I ain't the top guy on semi's compared to some but ideally IMO the recoil spring is strong enough to prevent slide battering at rear of travel, and yet not so strong with chosen ammo to prevent a full and efficient excursion of slide motion.
Much in the end can be down to compromize and too strong a spring could prejudice use of slightly sub power ammo and lead to ftf trouble.
The purpose of the recoil spring is more a means to store energy to return the slide to battery & provide power to strip and chamber the next top round out of the magazine than it is to prevent frame battering or reduce felt recoil.
Ditto: that an overly strong recoil spring combined w/ under power ammo will cause ejection problems.
Altering the "power & strength" of the recoil spring does more to adjust & "fine tune" the semi~automatic timing cycle than to prevent frame battering.
I put this Sprinco unit in both my Kimber 1911, and a Para P-12-45, and I have never looked back. It is a buffer, in that a short spring is picked up very near the end of rearward slide travel by the spring cap.
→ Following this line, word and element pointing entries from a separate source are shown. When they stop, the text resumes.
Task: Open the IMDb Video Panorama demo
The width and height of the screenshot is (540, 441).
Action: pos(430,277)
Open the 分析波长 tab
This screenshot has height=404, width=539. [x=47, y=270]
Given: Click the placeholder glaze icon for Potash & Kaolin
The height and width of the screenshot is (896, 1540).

It is also what designer Alan calls a "recoil reducer". I find that the gun feels tighter and much more damped, rather than a lot of slide inertia slinging itself back and forth. It helps me to get follow-up shots lined up faster.
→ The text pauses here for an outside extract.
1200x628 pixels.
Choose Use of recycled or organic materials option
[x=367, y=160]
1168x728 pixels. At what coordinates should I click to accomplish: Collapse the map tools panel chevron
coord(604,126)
He says they have a couple of test guns with 200,000+ rounds and no cracks in the frame. (I can't wait to see the new ultra-slo-mo videos I've heard about, showing frame flex during fire cycle, both polymer and steel frames).
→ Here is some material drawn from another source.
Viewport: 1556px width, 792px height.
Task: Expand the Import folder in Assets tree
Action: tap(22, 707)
The only down side is some extra effort and technique to manually lock the slide back. That was easy to master and should only be an issue for those with reduced hand/arm strength.
I know some don't like a long spring guide, but reliability has been flawless for several thousand rounds now in the Kimber. And mine is the +P version, which will sometimes cause a problem with light target loads, but at least for me, no problems there either. I sold the P-12 and last I heard the new owner kept it in too.